BindDB: Oct4 Case Study
Description
Epigenomic Profiling of Oct4 Promoter Due to the flexibility of the BindDB platform, more general questions related to epigenetic regulation in the ESC context can be asked. For example, how are the alternative promoters of the stem cell specific transcription factor OCT4 regulated? In both mESCs and hESCs, two main isoforms of Oct4 exist (Oct4A, Oct4B), which differ by approximately 3kb in their 5' regions and have the potential to be regulated by two distinct promoter regions (Wang and Dai, 2010). Interestingly, Oct4A and Oct4B display different temporal and spatial expression patterns (Cauffman et al., 2006). It has been hypothesized that the Oct4A is the pluripotent promoter, whereas, Oct4B is related to stress responses (Wang et al., 2009).

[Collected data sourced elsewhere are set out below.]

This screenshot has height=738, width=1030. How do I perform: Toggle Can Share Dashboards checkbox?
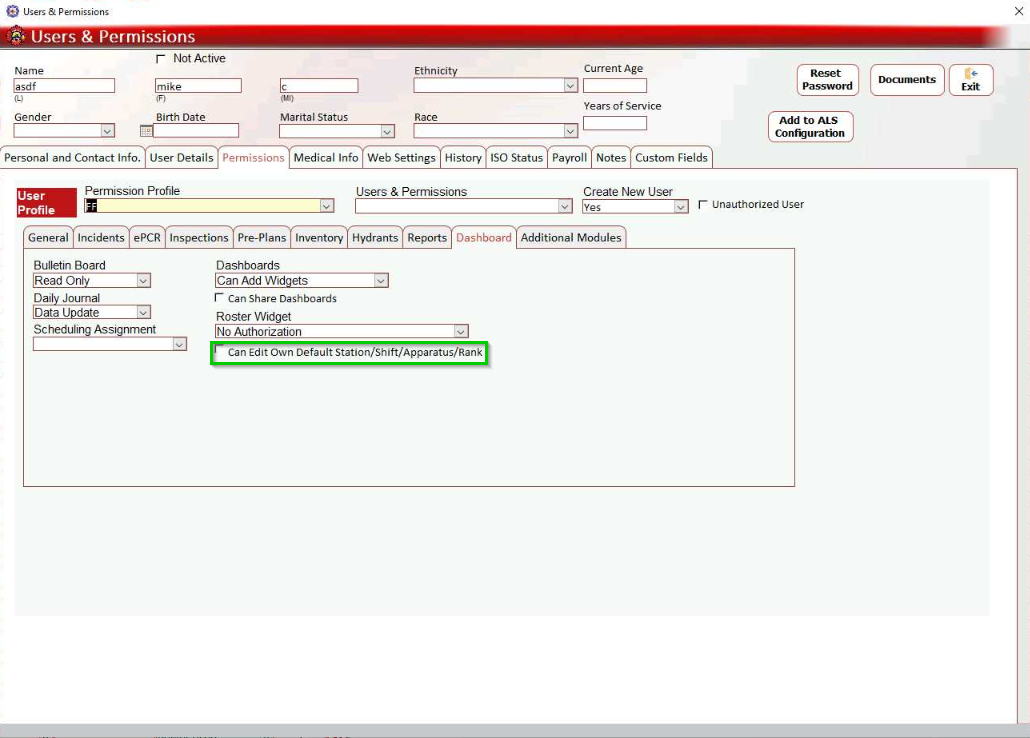[220, 298]
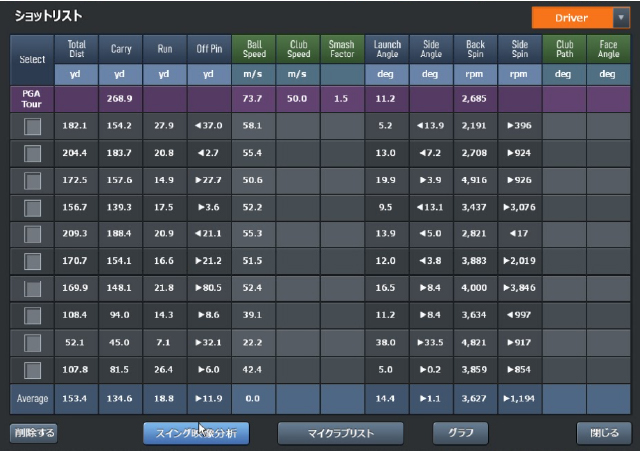The width and height of the screenshot is (641, 451).
Task: Mark the checkbox for the 169.9 yd shot
Action: (33, 288)
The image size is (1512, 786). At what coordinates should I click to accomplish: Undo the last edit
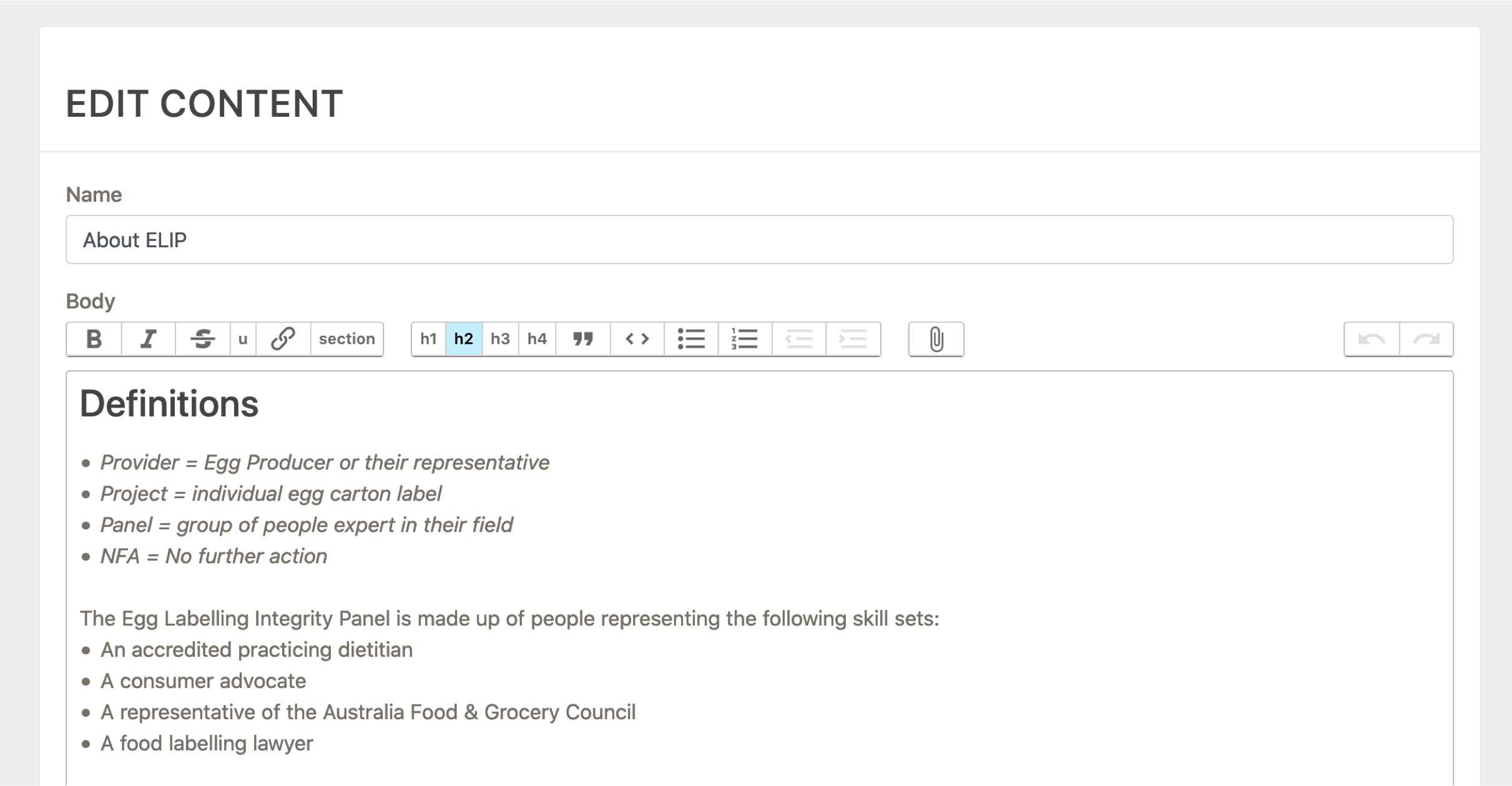[1372, 339]
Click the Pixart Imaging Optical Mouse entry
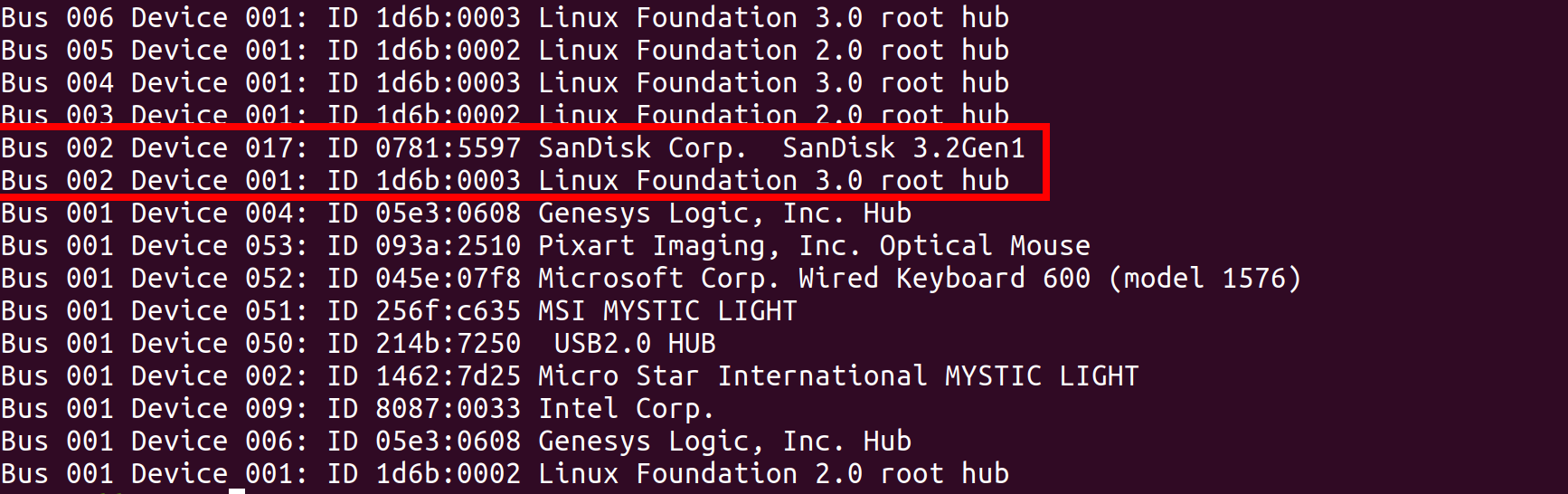The height and width of the screenshot is (494, 1568). 545,245
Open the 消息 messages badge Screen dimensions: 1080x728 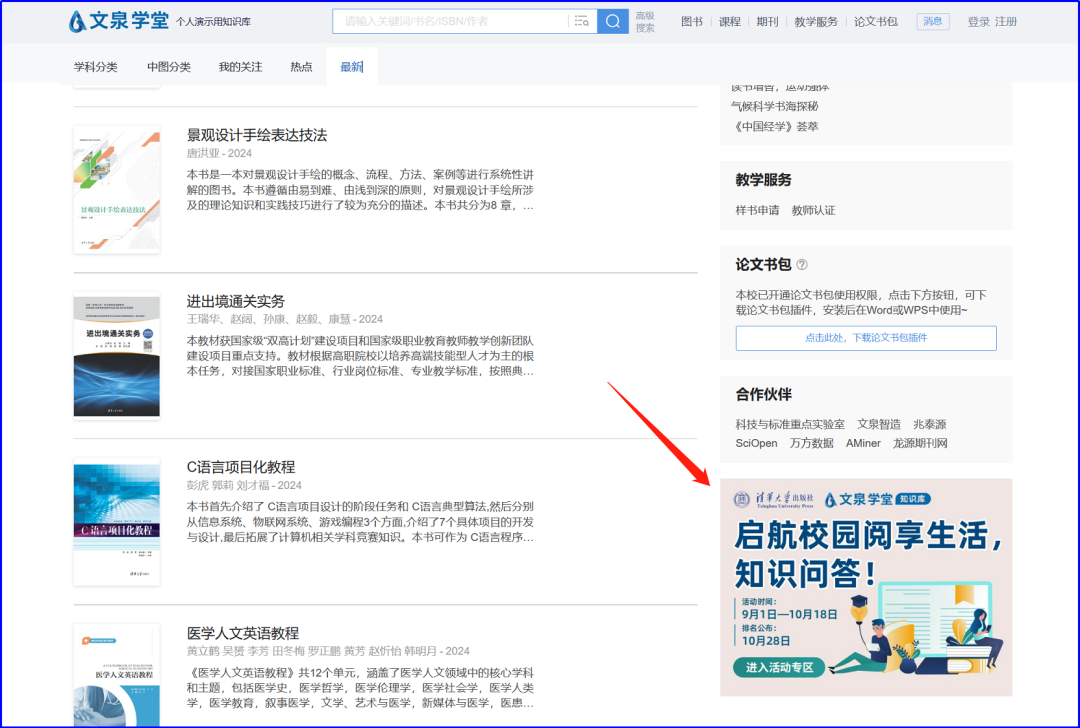[x=932, y=21]
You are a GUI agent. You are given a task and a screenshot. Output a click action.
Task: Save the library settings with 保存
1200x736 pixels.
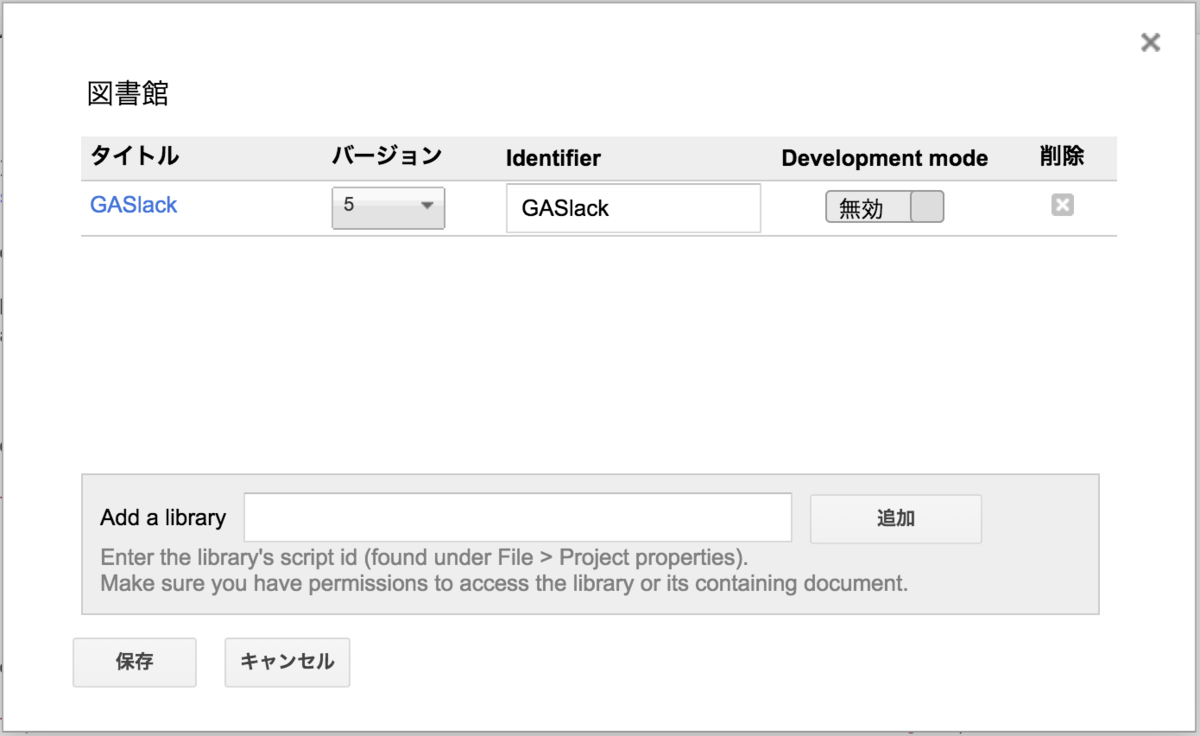(x=135, y=662)
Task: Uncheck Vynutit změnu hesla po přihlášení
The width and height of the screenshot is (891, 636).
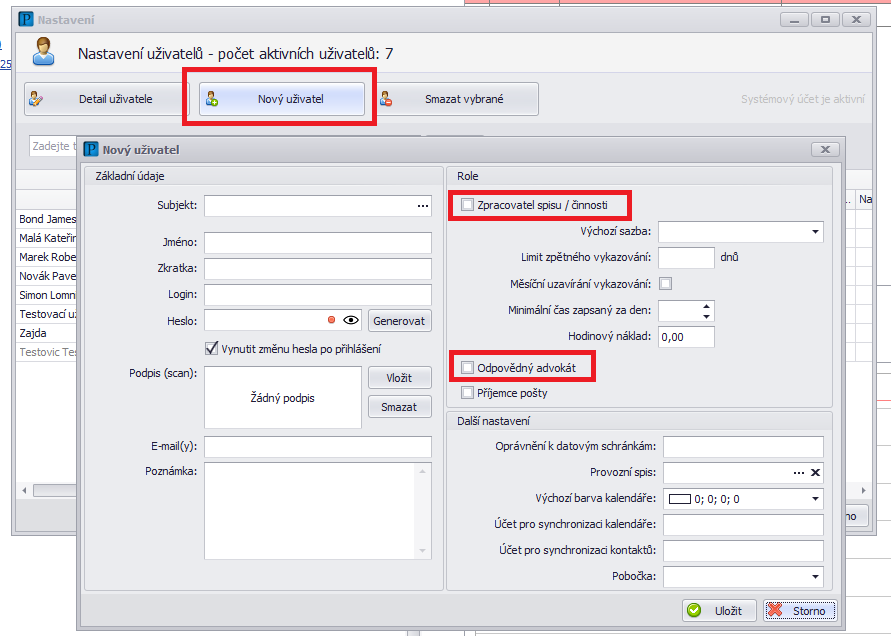Action: (211, 348)
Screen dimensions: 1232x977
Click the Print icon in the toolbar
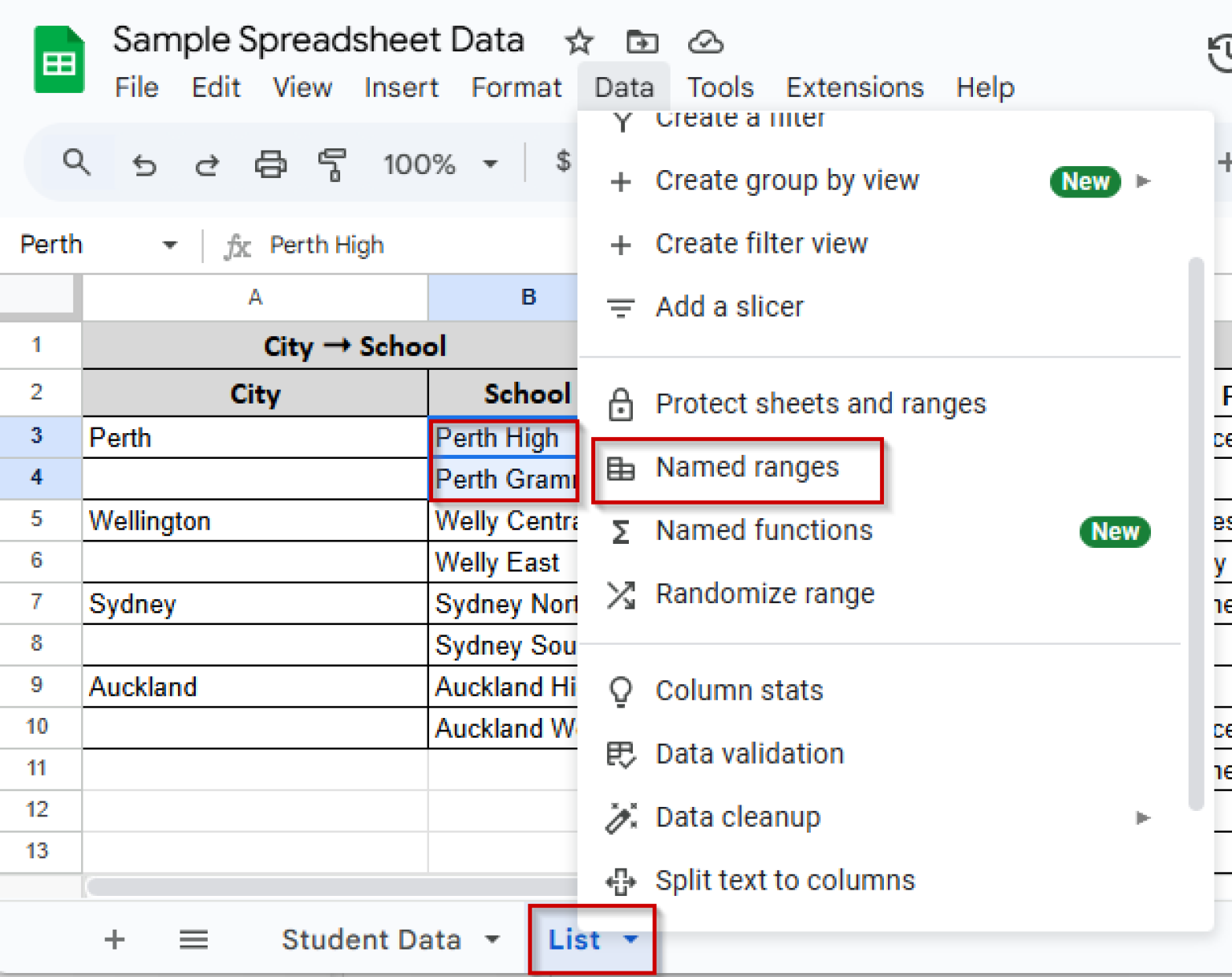(x=270, y=164)
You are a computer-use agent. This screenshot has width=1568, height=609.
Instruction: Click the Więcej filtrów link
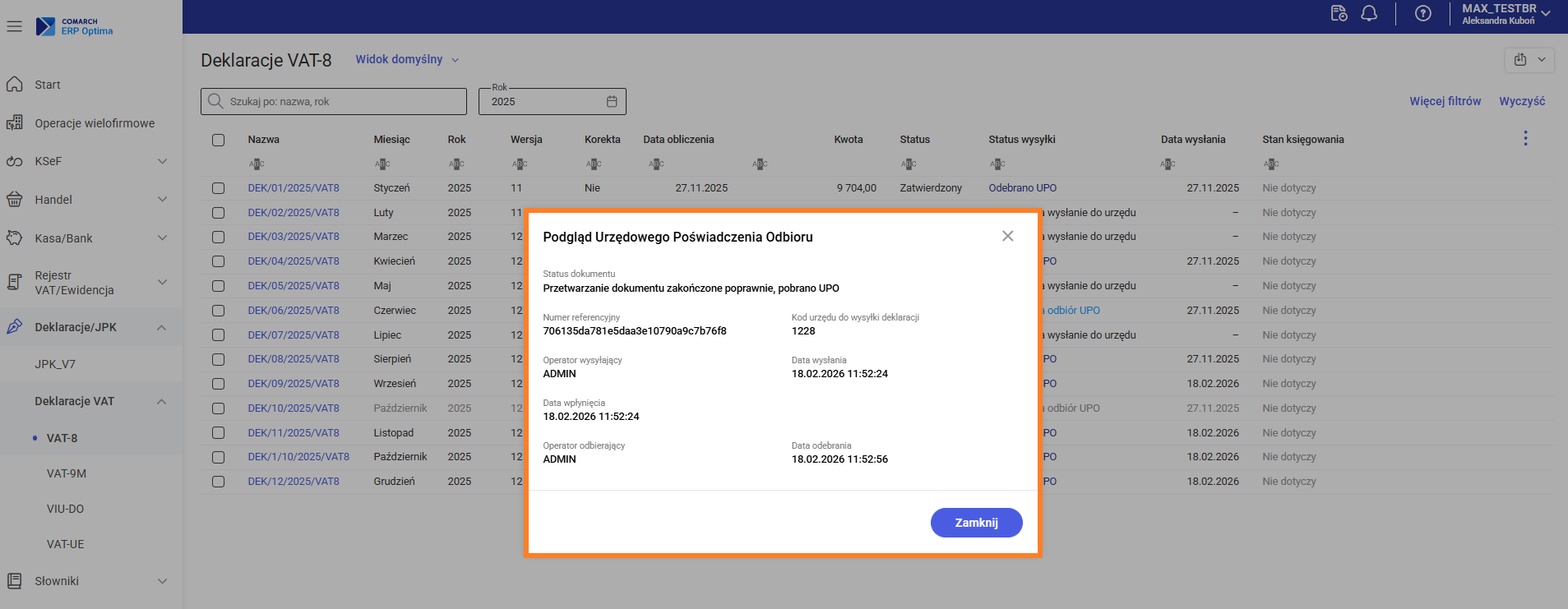click(x=1445, y=101)
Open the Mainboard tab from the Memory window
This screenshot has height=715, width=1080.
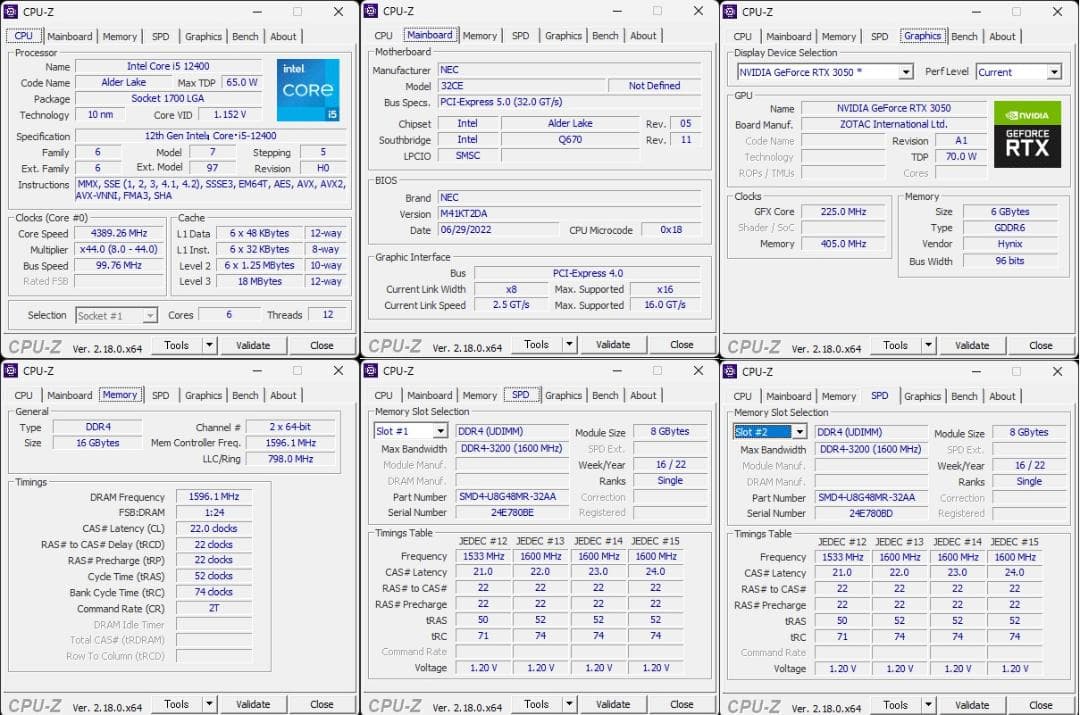tap(70, 395)
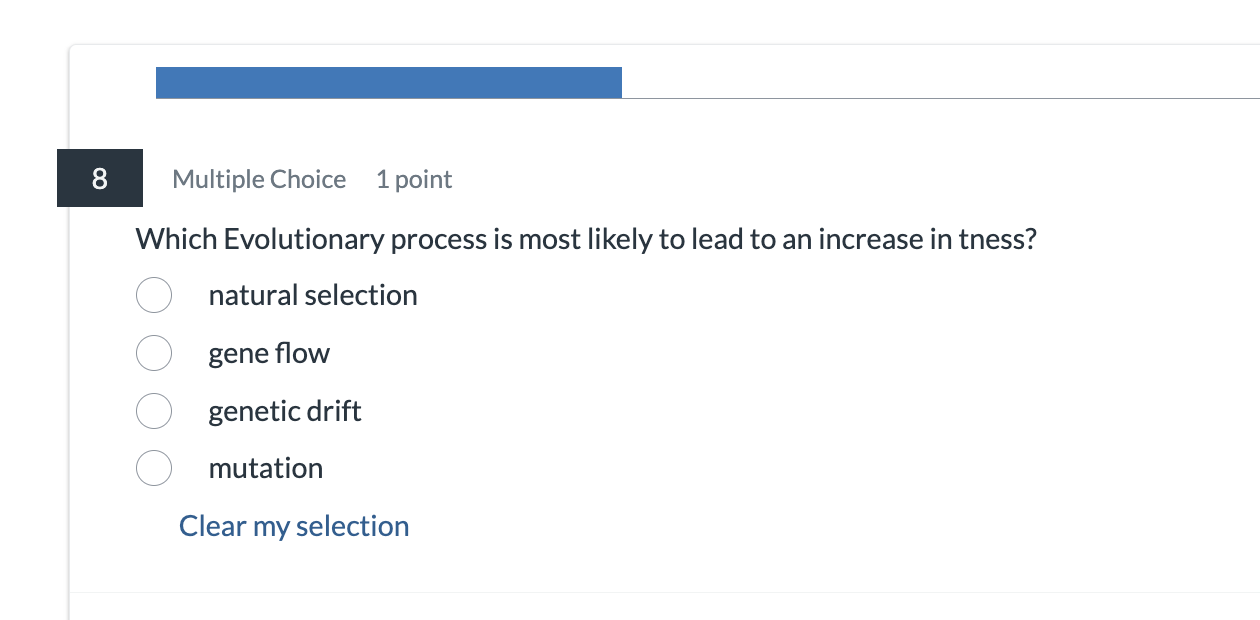Click the unfilled progress track line

(x=940, y=97)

To study these promoters in greater depth, we queried ‘Pou5f1’ in BindDB (Figure 2A). The tool automatically discerns the presence of two alternative promoters while searching for the gene's genomic location and directs the user to a heatmap of per-promoter results. From the heatmap, it is apparent that both promoters share some of their epigenetic signature including H3K4me3, H3K27ac and H3K9ac active chromatin marks (Figure 2B). Also, the OCT4 protein itself binds both of its promoters, along with other pluripotent factors such as UTX and KLF4. Beyond this common epigenetic core, the two promoters differ widely: The Oct4A promoter of the longer isoform displays binding for a plethora of factors and evidence of RNAPII suggests that Oct4 is actively transcribed in ESCs. In general, this type of large-scale epigenetic profile is characteristic of active gene regulation and goes far beyond the simple histone modification code. On the other hand, the Oct4B promoter exhibits binding for an entirely different set of factors including SMC1, SMC3, SA1, SA2, RAD21, and CTCF, the main components of the structural Cohesin complex. It is also bound by ZC3H11A, which we found to cluster globally with the Cohesin complex (data not shown). Cohesin binding to the Oct4B promoter suggests that a specific enhancer may be driving the expression of this second isoform in ESCs. On the other hand, the mediator proteins MED1 and MED12 bind the first promoter and do not cluster with the Cohesin complex as they are proposed to do. These findings may be particularly insightful into discovering the molecular mechanisms governing alternative promoter regulation of Oct4 and genes in general.